To find the endogenous agonist of GPR56, the research team screened various steroid hormones and found that 17-OH Preg can activate the G12/G13 signaling pathway of GPR56, significantly inhibiting ferroptosis. In vitro experiments showed that 17-OH Preg effectively reduced lipid peroxidation damage induced by Dox or IRI. In GPR56 knockout mice, this protective effect was significantly weakened, indicating that GPR56 is crucial in the anti-ferroptosis effect mediated by 17-OH Preg. Furthermore, molecular dynamics simulations showed that 17-OH Preg binds to specific amino acid sites on GPR56, triggering conformational changes in GPR56 and activating downstream signaling pathways.

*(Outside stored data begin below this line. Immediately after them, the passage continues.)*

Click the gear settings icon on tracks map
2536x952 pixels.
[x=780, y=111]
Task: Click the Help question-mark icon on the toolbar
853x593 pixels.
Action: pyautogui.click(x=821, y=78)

Research Results and Analysis

The research results indicate that GPR56 reduces cellular sensitivity to ferroptosis by regulating CD36-mediated lipid metabolism. 17-OH Preg, as an endogenous agonist of GPR56, exerts anti-ferroptosis effects via the GPR56-G12 signaling axis. The experiment also found that the absence of GPR56 significantly increased the content of PUFA-containing phospholipids, making hepatocytes more sensitive to ferroptosis. Simultaneously, 17-OH Preg reduced PUFA absorption by inhibiting CD36 expression, thereby mitigating liver damage from ferroptosis.

The research team also validated the therapeutic potential of the GPR56-17-OH Preg-CD36 axis in clinical models. The experiment demonstrated that in a Dox-induced acute liver injury model, the application of 17-OH Preg significantly alleviated lipid oxidative damage in hepatocytes and reduced levels of liver injury markers. Additionally, 17-OH Preg effectively inhibited acute renal injury induced by ischemia-reperfusion, indicating its potential application in various tissue damage scenarios.

Research Significance and Outlook

This study first revealed the important role of GPR56 in ferroptosis-induced liver injury and identified 17-OH Preg as an endogenous agonist of GPR56, providing new targets for liver injury treatment.